In a new book entitled La France sous les bombes allies (The French Under Allied Bombardment), Professor Andrew Knapp questions the validity and effectiveness of the Allied bombing campaign up to and during the liberation of France.
Andrew Knapp, history professor at the University of Reading, said: "In the first 24 hours of D-Day approximately 2,500 French civilians died. That number matches the losses suffered by the Allied military. Over 57,000 French civilians died under Allied bombs during World War Two, a figure close to the 60,500 casualties suffered by the British as a result of Luftwaffe bombing over the same period. A key aim of the book has been to acknowledge the suffering of the survivors - and to give them a voice before it is too late."
Almost half of Bomber Command's brave airmen were killed in action. Their missions, their commanders argued, would help win the war more quickly. But how necessary was this Allied ‘blitz'?
Professor Knapp continued: "On 21 January 1944 most of the Allied top brass of the Normandy campaign and beyond met to plan ‘Operation Overlord'. A key aim was ‘to interfere with enemy communications in North-West Europe until there arose a state of paralysis on the railways, as requested by General Montgomery.' In addition ‘the flattening out of important centres of road communication, such as Lisieux, Falaise, Caen, Saint-Lô, and Carentan' was also central to the plan.
"It did not work as well as hoped. The rail network was damaged but not paralysed. The damage slowed down German reinforcements, and in some cases forced them to de-train earlier, making them arrive late and tired at the front; but it did not stop them completely. The attacks on road junctions achieved practically nothing. The German forces by-passed the wrecked towns with little difficulty, often on roads offering better camouflage from Allied aircraft."

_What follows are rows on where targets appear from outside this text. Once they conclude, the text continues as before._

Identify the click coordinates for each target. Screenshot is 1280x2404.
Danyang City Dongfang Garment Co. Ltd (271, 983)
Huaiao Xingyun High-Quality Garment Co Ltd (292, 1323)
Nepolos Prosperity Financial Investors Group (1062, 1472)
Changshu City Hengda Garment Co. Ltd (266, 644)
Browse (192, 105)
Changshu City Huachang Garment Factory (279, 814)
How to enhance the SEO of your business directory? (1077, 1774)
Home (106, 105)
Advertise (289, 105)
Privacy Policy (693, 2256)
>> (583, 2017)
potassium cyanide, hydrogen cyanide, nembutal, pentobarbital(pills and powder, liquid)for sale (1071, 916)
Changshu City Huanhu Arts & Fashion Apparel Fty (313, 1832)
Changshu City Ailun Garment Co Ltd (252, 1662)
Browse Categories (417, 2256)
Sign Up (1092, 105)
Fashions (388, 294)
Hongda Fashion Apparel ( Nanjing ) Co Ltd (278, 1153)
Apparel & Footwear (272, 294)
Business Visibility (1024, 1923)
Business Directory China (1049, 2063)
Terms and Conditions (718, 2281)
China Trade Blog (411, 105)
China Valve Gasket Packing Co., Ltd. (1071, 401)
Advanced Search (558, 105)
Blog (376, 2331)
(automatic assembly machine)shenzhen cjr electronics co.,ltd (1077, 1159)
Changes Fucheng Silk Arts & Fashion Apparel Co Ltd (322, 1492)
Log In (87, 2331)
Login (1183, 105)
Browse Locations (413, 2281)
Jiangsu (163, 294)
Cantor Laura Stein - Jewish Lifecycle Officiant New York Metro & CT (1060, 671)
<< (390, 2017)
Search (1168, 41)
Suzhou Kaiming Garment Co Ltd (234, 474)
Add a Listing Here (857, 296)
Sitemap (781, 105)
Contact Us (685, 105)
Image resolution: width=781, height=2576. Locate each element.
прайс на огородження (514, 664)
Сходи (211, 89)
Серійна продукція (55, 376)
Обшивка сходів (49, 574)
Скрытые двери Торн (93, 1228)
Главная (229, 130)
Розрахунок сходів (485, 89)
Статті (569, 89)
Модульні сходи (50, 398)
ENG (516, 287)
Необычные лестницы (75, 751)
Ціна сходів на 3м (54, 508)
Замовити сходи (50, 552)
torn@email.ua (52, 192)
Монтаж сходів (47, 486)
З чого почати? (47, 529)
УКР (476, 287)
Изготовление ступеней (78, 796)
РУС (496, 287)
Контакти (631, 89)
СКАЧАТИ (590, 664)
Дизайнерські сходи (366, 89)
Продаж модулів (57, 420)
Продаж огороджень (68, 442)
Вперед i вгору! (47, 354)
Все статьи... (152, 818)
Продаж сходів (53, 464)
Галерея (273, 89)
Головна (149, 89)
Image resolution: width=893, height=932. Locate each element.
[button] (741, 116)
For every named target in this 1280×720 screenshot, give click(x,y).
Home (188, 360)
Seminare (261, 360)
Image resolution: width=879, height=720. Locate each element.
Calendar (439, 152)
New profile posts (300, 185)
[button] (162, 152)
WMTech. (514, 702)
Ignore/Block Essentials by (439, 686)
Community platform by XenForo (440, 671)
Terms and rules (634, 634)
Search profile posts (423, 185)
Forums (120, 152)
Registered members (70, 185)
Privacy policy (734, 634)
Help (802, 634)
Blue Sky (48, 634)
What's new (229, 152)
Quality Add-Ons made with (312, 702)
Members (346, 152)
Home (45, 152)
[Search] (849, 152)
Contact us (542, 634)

Professor Knapp's research has led to him being invited by the French Government to the first ever commemoration of French civilians killed during the Allied bombings after the D-Day landings.
"For the French people, air raids entailed both immediate suffering and a longer-term moral dilemma: that of accepting death and destruction at the hands of Allies whose military action was necessary to end the German occupation. As we remember the bravery of the Allied troops and the crews of Bomber Command, we should not forget the thousands of French civilians who lost their lives for freedom."